Bereits kurz vor seinem Highschool-Abschluss 1945 verkaufte Kubrick, der zuvor schon in der Schülerzeitung aktiv war, sein erstes Bild, das sein Händchen für die Stimmung der Bewohner der Stadt am Hudson bewies: Für erstaunliche 25 Dollar erwarb die Zeitschrift „Look“ Kubricks Fotografie eines trauernden Newspaperman, dessen Gazetten den Tod FDRs verkünden. Eine Festanstellung bei „Look“ später, mit der Vorgabe, investigative, essayistische Reportagen zu machen, reiste Kubrick als Fotograf durch die USA. Als Motive dienten ihm sämtliche sozioökonomische Schichten, Arme, Reiche, Alte, Junge. Wie später in seinen Filmen porprätierte er mit Vorliebe Einzelschicksale: Das der Boxers Walter Cartier und Rocky Graziano, die er an den Ring begleitete. Das der Shoe Shine Boys in the Streets of New York. Das der aufstrebenden, privilegiert geborenen Schauspielerin Betsy von Furstenberg.

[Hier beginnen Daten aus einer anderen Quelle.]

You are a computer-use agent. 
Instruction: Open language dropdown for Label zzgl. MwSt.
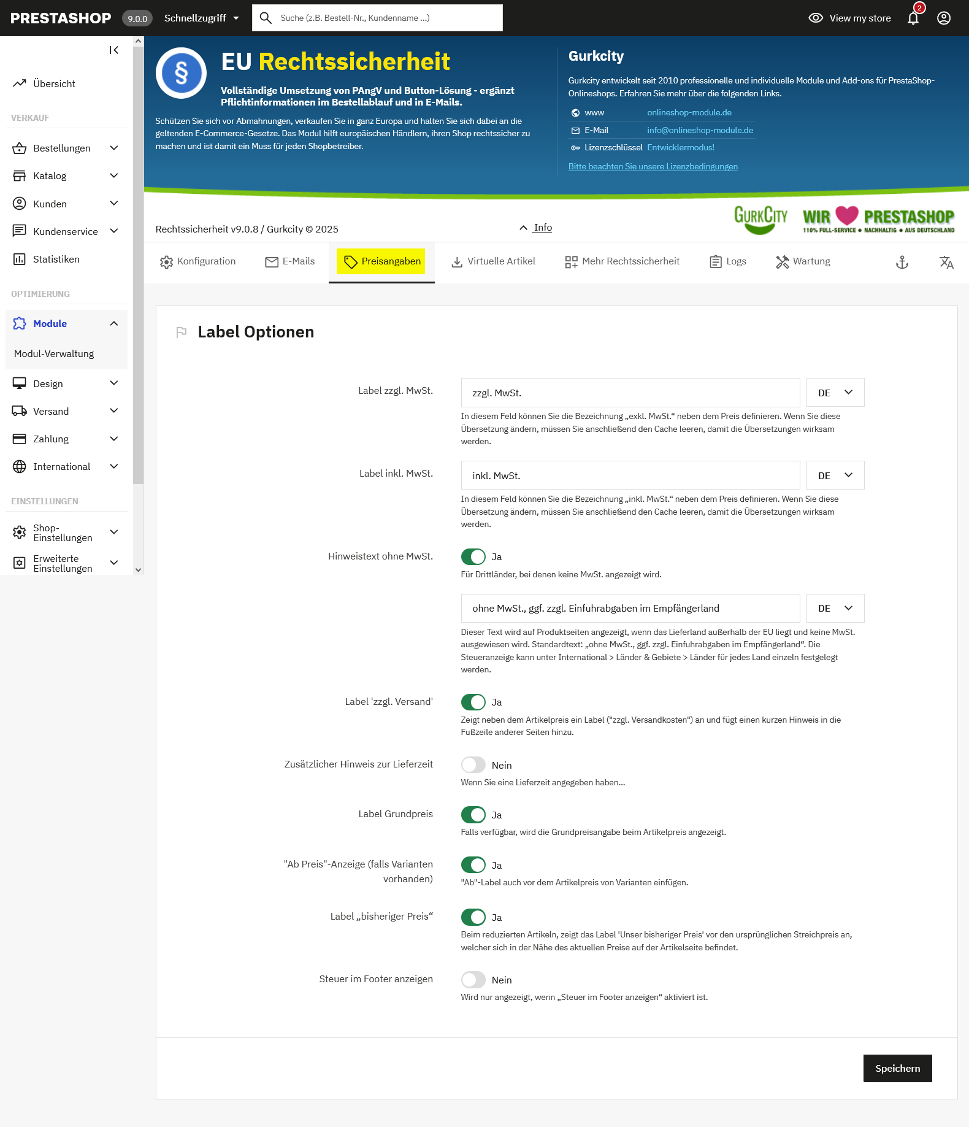pos(835,393)
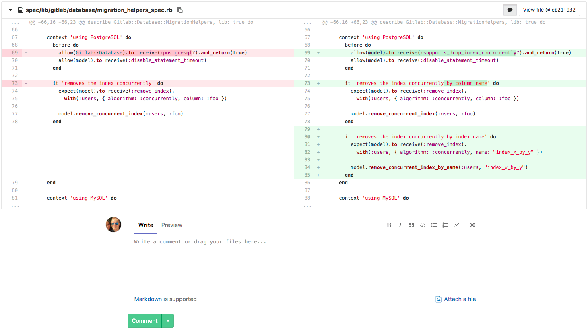Click in the comment text area
This screenshot has width=588, height=330.
[x=305, y=262]
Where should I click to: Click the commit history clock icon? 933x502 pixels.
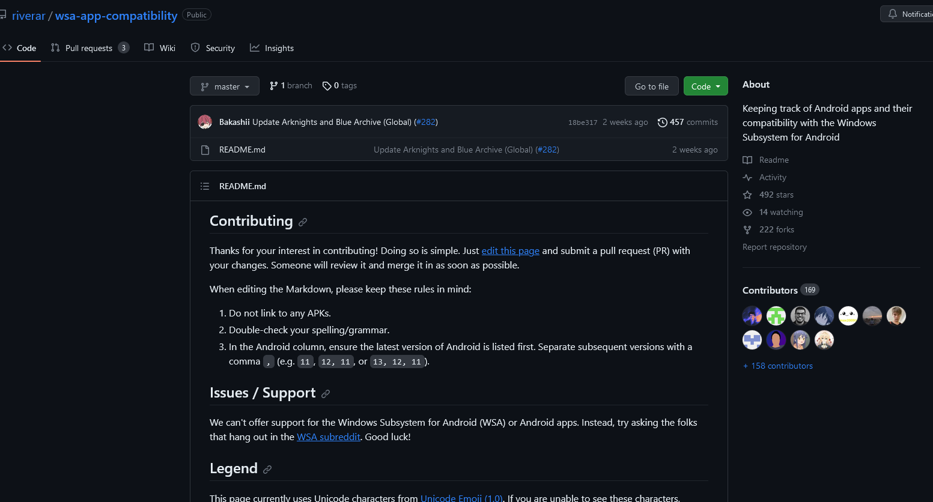663,122
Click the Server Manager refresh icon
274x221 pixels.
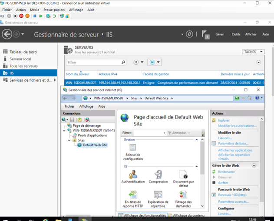[x=189, y=34]
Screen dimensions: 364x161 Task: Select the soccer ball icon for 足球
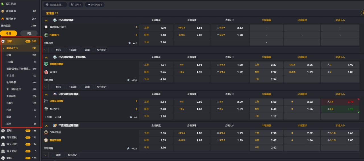pyautogui.click(x=3, y=41)
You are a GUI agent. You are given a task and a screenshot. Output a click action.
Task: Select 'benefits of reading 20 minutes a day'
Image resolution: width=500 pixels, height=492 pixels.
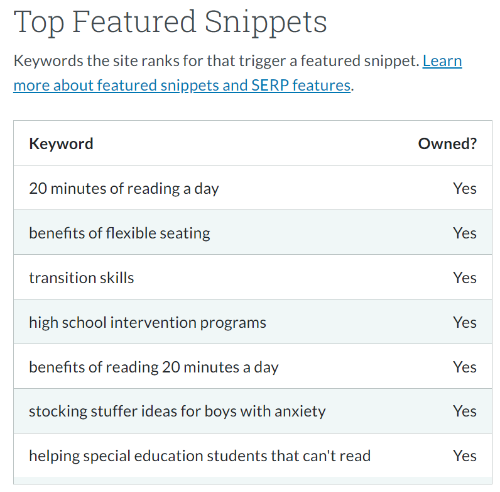click(153, 367)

Stanley Kubrick begann rasch, sich als Künstler zu verstehen und den ihn später berühmt-berüchtigt machenden Perfektionismus zu entwickeln: Seine Fotografien wurden mehr und mehr inszeniert – Beleuchtung, Szenerie, Komposition und Timing wurden akribisch abgestimmt, flüchtige „Schnappschüsse“ finden sich praktisch nie, jedem Bild haftet künstlerische Ästhetik an. Die Jahre bis 1950 gelten somit als die Periode, in der Kubrick sein Handwerk – die Komposition komplexer Symmetrien – erlernte. In einigen seiner späteren filmischen Werke finden sich fast fotografische Sequenzen. Man denke an den erfrorenen Jack Torrance.

Geschult in der Betrachtung von Einzelschicksalen wandte sich Kubrick 1950 dem Dokumentarfilm zu, der Boxer als Sujet blieb in „Day Of The Fight“. Ab 1953 war es mit „Fear and Desire“ (1953) an der Zeit, sich dem Spielfilm zu widmen.

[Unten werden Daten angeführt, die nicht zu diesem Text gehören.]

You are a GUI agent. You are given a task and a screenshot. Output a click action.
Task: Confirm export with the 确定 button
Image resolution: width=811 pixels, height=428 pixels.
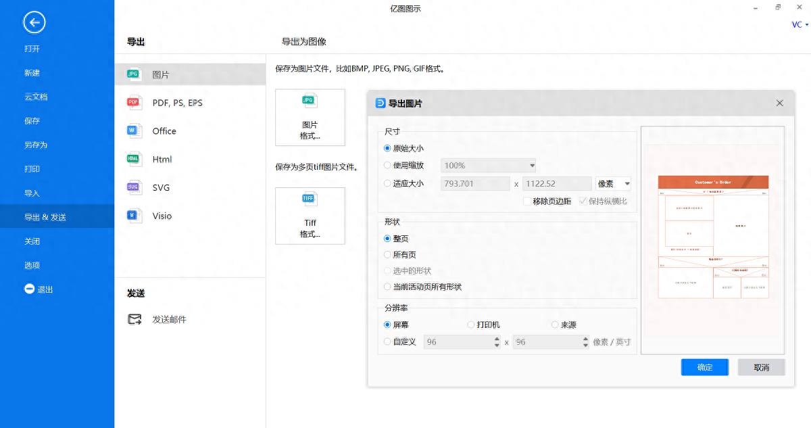coord(704,367)
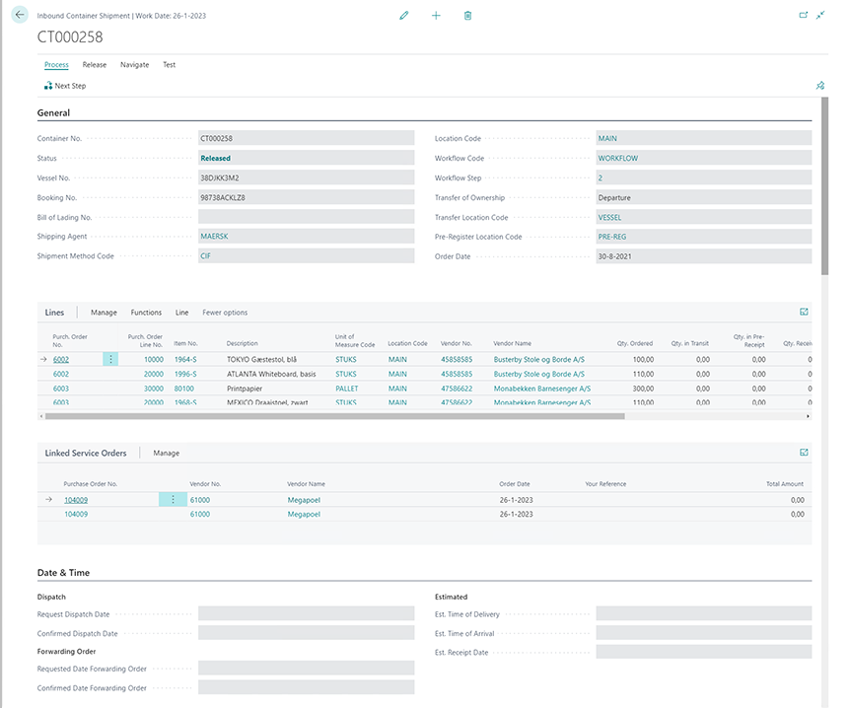This screenshot has width=850, height=708.
Task: Click the share icon on the Lines panel
Action: click(x=803, y=312)
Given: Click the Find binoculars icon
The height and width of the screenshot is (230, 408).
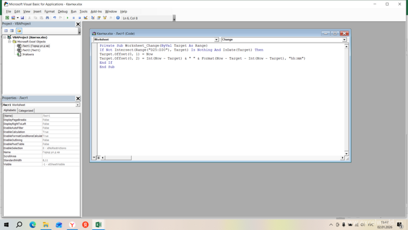Looking at the screenshot, I should tap(47, 18).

Das Bank Austria Kunstforum zeigt ab 8. Mai erstmals einige Aufnahmen Stanley Kubricks aus seiner Zeit bei „Look“ im Rahmen der Ausstellung „Eyes Wide Open. Stanley Kubrick als Fotograf.“ in Österreich. Die Fotografien nehmen durch ihre Akribie und Komposition einiges an seinem filmischen Schaffen vorweg, sind aber nicht nur für Fans interessant: Die Abbildungen des Großstadtblues’ New York Citys der 1940er Jahre suchen ihresgleichen.

Die Ausstellung „Eyes Wide Open. Stanley Kubrick als Fotograf.“ eröffnet am 8. Mai 2014 im Bank Austria Kunstforum, Freyung 8, 1010 Wien. Öffnungszeiten: täglich von 10 bis 19 Uhr, freitags von 10 bis 21 Uhr.